## TO DO
Scan the records below for the line containing "August 2018 (383, 1236)" and the line containing "December 2018 (388, 1189)". Copy both, plus every line between, exactly.

[Saved data entries]
####

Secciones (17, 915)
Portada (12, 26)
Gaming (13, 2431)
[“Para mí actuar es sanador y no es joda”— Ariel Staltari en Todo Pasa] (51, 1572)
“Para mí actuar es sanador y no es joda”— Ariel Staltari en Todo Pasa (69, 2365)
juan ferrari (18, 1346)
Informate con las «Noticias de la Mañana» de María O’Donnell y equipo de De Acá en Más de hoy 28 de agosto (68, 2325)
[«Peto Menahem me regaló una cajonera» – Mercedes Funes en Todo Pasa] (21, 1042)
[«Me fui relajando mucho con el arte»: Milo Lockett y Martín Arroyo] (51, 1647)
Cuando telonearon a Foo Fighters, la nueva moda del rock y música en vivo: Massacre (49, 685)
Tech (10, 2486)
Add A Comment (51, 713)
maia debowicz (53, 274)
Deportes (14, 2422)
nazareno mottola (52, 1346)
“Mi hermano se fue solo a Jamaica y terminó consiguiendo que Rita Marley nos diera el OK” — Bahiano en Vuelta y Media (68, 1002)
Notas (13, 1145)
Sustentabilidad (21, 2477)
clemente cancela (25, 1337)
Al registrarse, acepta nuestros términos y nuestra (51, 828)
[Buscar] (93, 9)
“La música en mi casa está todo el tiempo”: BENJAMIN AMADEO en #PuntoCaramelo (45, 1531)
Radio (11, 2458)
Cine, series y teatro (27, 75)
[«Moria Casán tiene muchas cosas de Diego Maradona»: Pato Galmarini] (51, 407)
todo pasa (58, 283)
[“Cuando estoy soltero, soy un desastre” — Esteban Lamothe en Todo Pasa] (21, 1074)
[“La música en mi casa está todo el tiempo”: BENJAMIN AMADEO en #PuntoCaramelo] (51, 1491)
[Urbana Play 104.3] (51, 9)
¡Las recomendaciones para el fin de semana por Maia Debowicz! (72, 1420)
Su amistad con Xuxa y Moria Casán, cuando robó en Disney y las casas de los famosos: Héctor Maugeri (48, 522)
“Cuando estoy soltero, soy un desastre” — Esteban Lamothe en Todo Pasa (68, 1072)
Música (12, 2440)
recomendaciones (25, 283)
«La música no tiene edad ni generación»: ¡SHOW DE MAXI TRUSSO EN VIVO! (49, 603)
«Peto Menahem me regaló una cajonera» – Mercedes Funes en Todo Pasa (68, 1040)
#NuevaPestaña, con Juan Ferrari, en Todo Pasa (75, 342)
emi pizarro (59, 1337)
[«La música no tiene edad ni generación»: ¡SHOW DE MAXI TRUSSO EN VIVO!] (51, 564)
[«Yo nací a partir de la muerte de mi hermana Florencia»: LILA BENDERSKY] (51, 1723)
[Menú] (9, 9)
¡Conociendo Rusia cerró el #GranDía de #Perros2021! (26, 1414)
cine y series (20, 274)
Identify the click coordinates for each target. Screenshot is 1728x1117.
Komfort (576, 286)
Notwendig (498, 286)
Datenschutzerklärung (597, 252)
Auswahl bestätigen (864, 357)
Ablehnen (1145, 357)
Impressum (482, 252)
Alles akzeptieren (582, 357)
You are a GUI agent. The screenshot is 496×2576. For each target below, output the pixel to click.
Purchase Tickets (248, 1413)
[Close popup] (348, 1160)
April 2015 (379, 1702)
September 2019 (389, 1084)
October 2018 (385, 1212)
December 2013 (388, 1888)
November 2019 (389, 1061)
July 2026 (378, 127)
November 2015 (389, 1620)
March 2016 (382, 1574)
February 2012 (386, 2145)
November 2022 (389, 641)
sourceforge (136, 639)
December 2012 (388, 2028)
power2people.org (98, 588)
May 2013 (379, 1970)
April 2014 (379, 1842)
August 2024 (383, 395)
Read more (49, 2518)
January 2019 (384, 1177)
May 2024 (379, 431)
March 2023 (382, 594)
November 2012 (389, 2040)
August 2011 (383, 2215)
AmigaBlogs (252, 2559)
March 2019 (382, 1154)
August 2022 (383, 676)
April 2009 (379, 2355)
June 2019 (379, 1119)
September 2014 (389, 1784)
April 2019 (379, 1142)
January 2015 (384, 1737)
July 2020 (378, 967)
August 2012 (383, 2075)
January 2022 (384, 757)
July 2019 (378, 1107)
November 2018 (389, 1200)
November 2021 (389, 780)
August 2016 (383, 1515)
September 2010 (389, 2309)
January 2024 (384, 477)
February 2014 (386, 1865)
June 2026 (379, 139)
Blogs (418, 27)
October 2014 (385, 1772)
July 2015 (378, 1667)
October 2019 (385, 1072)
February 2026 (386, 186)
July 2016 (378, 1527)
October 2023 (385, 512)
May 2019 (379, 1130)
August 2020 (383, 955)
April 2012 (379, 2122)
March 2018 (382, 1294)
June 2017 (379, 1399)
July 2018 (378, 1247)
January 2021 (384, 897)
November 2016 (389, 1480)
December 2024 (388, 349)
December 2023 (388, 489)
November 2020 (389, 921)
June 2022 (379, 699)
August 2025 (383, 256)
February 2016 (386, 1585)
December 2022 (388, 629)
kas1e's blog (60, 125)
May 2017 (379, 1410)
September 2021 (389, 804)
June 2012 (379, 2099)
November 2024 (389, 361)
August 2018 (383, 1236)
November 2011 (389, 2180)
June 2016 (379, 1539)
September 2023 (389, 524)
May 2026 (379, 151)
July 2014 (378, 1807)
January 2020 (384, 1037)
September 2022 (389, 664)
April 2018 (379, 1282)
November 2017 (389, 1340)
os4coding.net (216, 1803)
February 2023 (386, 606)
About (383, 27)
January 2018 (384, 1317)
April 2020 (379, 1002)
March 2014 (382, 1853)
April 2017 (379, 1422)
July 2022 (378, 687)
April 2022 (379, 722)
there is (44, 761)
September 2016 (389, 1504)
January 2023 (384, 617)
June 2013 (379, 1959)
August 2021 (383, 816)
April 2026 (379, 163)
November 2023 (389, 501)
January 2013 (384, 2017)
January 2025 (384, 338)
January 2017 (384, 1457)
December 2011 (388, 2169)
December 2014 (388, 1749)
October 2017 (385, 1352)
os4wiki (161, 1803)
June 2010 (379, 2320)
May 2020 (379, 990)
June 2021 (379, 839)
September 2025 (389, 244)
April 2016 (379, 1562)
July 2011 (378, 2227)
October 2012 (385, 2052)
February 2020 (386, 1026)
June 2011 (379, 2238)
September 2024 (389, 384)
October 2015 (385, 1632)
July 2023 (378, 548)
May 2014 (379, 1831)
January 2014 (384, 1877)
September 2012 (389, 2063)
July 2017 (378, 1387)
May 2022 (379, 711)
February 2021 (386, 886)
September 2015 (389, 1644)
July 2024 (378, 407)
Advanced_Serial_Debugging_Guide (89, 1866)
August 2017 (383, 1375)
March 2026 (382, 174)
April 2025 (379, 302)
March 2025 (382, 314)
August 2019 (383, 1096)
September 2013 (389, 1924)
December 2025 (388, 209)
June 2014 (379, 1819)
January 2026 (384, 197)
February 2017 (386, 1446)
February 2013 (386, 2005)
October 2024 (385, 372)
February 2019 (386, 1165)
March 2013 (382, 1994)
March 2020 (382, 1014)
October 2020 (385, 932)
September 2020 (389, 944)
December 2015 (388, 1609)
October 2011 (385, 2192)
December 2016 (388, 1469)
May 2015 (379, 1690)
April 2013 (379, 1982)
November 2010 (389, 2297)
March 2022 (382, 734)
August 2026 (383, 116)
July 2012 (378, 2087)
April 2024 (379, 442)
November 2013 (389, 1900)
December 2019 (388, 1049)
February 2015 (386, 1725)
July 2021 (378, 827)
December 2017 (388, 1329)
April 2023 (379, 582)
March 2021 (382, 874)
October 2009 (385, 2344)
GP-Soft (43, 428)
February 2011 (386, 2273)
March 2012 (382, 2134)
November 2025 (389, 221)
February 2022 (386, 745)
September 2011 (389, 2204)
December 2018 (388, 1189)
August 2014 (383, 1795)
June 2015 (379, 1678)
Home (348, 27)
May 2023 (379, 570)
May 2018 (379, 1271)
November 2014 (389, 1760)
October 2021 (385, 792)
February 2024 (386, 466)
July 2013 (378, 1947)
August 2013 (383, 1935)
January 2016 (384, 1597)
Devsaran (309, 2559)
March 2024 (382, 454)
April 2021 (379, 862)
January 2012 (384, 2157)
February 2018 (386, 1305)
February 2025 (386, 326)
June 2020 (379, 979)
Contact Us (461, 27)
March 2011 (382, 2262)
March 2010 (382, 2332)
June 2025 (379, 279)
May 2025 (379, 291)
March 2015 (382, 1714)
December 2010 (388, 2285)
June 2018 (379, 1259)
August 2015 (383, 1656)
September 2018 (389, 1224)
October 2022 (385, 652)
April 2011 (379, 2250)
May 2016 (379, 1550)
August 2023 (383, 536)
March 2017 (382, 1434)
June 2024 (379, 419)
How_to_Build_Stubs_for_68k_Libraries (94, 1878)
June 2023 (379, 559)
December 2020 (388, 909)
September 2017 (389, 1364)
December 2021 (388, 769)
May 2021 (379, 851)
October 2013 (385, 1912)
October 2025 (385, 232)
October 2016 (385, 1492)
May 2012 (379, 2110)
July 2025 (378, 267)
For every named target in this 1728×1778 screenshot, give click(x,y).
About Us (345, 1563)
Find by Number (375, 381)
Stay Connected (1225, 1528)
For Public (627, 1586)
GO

####

## ANSWER TO THIS PROBLEM
August 2018 (383, 1236)
November 2011 (389, 2180)
June 2016 (379, 1539)
September 2023 (389, 524)
May 2026 (379, 151)
July 2014 (378, 1807)
January 2020 (384, 1037)
September 2022 (389, 664)
April 2018 (379, 1282)
November 2017 (389, 1340)
os4coding.net (216, 1803)
February 2023 (386, 606)
About (383, 27)
January 2018 (384, 1317)
April 2020 (379, 1002)
March 2014 (382, 1853)
April 2017 (379, 1422)
July 2022 (378, 687)
April 2022 (379, 722)
there is (44, 761)
September 2016 (389, 1504)
January 2023 (384, 617)
June 2013 (379, 1959)
August 2021 (383, 816)
April 2026 (379, 163)
November 2023 (389, 501)
January 2013 (384, 2017)
January 2025 (384, 338)
January 2017 (384, 1457)
December 2011 (388, 2169)
December 2014 (388, 1749)
October 2017 (385, 1352)
os4wiki (161, 1803)
June 2010 (379, 2320)
May 2020 (379, 990)
June 2021 (379, 839)
September 2025 (389, 244)
April 2016 (379, 1562)
July 2011 (378, 2227)
October 2012 (385, 2052)
February 2020 (386, 1026)
June 2011 (379, 2238)
September 2024 (389, 384)
October 2015 (385, 1632)
July 2023 (378, 548)
May 2014 (379, 1831)
January 2014 (384, 1877)
September 2012 (389, 2063)
July 2017 (378, 1387)
May 2022 (379, 711)
February 2021 (386, 886)
September 2015 (389, 1644)
July 2024 (378, 407)
Advanced_Serial_Debugging_Guide (89, 1866)
August 2017 (383, 1375)
March 2026 (382, 174)
April 2025 (379, 302)
March 2025 (382, 314)
August 2019 (383, 1096)
September 2013 (389, 1924)
December 2025 (388, 209)
June 2014 (379, 1819)
January 2026 (384, 197)
February 2017 (386, 1446)
February 2013 (386, 2005)
October 2024 (385, 372)
February 2019 (386, 1165)
March 2013 (382, 1994)
March 2020 (382, 1014)
October 2020 (385, 932)
September 2020 (389, 944)
December 2015 (388, 1609)
October 2011 (385, 2192)
December 2016 (388, 1469)
May 2015 (379, 1690)
April 2013 (379, 1982)
November 2010 (389, 2297)
March 2022 (382, 734)
August 2026 (383, 116)
July 2012 (378, 2087)
April 2024 (379, 442)
November 2013 (389, 1900)
December 2019 (388, 1049)
February 2015 (386, 1725)
July 2021 (378, 827)
December 2017 (388, 1329)
April 2023 (379, 582)
March 2021 (382, 874)
October 2009 (385, 2344)
GP-Soft (43, 428)
February 2011 (386, 2273)
March 2012 (382, 2134)
November 2025 (389, 221)
February 2022 (386, 745)
September 2011 (389, 2204)
December 2018 (388, 1189)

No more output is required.